Text under study.

+ + +

No single event has wiped out more bookselling jobs in the modern era than the Covid-19 pandemic, which sparked thousands of furloughs and layoffs at bookstores across America. For relief, booksellers can turn to the Book Industry Charitable Foundation, but beyond that, few have any protections. That is, unless they have a union.

There are few unions at America’s bookshops, but they exist at medium- and large-size stores in cities where they may be the most needed because of the high cost of living. San Francisco’s Green Apple Books has one; New York City’s Strand Bookstore also has one, which may be the nation’s oldest bookstore union. Other stores have had high-profile battles with owners who have resisted unionization efforts, including, most recently, New York’s Housing Works.

But one sign that unions may have a place amid today’s tumultuous bookselling environment is what happened at Seattle’s Elliott Bay Book Company, where management embraced a union formed at the start of the Covid-19 outbreak. Bookseller and Book Workers Union cofounder Jacob Schear said his colleagues were anxious about unionizing during such a serious crisis. “We were asking, is this the right time to go public with this?” Schear recalled. “But we decided it was essential, entering this moment of economic uncertainty, to be organized, have a voice, and have a seat at the table with management in order to work together during this time.”

+ + +

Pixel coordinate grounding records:
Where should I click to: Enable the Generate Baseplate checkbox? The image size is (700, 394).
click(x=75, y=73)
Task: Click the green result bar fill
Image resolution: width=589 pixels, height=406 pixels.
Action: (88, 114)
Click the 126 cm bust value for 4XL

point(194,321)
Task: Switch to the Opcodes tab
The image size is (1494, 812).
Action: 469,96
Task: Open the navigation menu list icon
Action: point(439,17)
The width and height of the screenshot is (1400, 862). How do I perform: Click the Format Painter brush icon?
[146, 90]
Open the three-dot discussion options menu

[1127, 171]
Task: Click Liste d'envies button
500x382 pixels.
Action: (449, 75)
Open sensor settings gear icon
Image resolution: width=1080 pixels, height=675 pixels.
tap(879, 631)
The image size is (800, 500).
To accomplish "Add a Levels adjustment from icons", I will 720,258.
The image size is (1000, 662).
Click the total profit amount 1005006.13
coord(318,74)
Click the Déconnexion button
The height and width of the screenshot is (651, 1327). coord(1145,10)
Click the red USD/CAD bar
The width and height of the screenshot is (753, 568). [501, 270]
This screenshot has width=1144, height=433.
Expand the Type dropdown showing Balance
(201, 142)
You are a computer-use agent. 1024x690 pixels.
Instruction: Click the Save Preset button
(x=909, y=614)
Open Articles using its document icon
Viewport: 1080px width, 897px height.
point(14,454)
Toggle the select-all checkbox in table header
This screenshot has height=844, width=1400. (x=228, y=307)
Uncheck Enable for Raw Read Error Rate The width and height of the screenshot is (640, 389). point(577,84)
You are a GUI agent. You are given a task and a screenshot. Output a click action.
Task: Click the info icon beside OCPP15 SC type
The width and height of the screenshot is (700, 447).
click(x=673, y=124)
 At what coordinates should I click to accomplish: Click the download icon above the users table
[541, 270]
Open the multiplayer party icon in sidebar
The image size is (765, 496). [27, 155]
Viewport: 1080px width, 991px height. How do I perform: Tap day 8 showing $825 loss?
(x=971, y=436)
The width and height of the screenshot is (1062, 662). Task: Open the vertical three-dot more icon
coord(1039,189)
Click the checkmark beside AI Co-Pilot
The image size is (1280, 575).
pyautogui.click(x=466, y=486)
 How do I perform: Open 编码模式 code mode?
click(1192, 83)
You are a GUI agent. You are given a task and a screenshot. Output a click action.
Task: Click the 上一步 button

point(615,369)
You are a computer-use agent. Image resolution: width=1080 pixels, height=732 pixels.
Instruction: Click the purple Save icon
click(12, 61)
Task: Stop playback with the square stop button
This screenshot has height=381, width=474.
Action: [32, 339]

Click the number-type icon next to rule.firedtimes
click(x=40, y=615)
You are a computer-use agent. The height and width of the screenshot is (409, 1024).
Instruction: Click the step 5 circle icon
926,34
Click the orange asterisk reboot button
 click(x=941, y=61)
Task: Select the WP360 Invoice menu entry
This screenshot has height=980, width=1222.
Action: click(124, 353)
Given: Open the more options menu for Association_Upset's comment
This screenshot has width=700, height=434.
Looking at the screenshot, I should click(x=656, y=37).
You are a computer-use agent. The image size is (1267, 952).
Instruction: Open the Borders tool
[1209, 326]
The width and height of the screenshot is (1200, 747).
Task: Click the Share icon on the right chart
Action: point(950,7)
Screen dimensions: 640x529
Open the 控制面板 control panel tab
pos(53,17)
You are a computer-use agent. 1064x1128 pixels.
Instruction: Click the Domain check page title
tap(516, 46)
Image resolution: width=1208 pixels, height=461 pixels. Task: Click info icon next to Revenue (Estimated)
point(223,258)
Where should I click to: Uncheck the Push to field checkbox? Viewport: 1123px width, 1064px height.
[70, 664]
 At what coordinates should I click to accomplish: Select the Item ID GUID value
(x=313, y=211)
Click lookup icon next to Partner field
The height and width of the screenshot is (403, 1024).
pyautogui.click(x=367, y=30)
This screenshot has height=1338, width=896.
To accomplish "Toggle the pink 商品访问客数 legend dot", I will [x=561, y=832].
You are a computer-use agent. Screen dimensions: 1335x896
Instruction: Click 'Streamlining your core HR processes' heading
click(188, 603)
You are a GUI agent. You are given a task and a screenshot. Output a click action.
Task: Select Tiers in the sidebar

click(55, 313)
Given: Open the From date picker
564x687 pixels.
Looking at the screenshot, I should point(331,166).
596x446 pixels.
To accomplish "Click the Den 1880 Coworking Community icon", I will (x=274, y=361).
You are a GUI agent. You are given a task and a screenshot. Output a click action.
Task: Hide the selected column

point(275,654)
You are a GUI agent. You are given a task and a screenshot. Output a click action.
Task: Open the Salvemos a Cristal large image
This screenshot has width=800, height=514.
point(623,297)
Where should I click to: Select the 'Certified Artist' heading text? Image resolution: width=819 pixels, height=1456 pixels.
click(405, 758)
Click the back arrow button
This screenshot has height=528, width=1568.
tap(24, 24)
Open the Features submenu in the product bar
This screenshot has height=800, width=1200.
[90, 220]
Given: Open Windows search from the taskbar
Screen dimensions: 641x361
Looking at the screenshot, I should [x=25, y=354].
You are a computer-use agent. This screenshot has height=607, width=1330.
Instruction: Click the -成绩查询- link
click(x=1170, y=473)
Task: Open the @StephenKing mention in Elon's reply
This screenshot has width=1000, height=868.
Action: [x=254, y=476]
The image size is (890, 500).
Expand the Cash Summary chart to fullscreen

+ + +

Problem details.
Carry on the article about bookseller unions, starting after its last sentence. These records were drawn from a separate source.

Written response.
The bold move paid off. Two dozen employees announced the formation of the union on March 24, and the store’s management recognized them within 24 hours. Schear said he believes that management understood the potential for a positive partnership. “They didn’t buy into the more pernicious sense of unions,” he added.

The day after the announcement, the store closed to in-person shopping and the union began taking steps to advocate for its members, creating a contract for severance pay and a moratorium on job termination. Even while disruptions from the pandemic persist, employees are beginning the process of planning longer-term contract negotiations. Given the store’s small size, the union is unaffiliated, but it has received advice and support from Seattle’s chapter of the Democratic Socialists of America.

Many of the union’s goals involve working as a partner with management to address the impact of Seattle’s high cost of living and the job insecurity that results from it. “Ultimately, it’s a way of ensuring democracy in the workplace,” Schear said. “We’re minimum-wage workers living in a very expensive city. Folks wanted a way to feel like their labor was valued, that their ideas could be leveraged. They wanted a new way of communicating with management and making sure Elliott Bay is investing in employees who want to stay there.”

Powell’s Books in Portland, one of Elliott Bay’s Northwest bookselling compatriots, has one of the country’s largest bookselling unions, affiliated with ILWU and run by a small army of booksellers. Due to the pandemic, however, all of that skidded to a halt in mid-March. “They sent us all home and said they didn’t know what they were going to do,” book buyer McKenzie Workman said. A few days later, more than 400 booksellers were laid off.

“This situation was so different that the company had to make up a new plan, and it wasn’t like any layoff we’d ever seen,” Workman noted, adding that “the union was the only place that had answers” for workers."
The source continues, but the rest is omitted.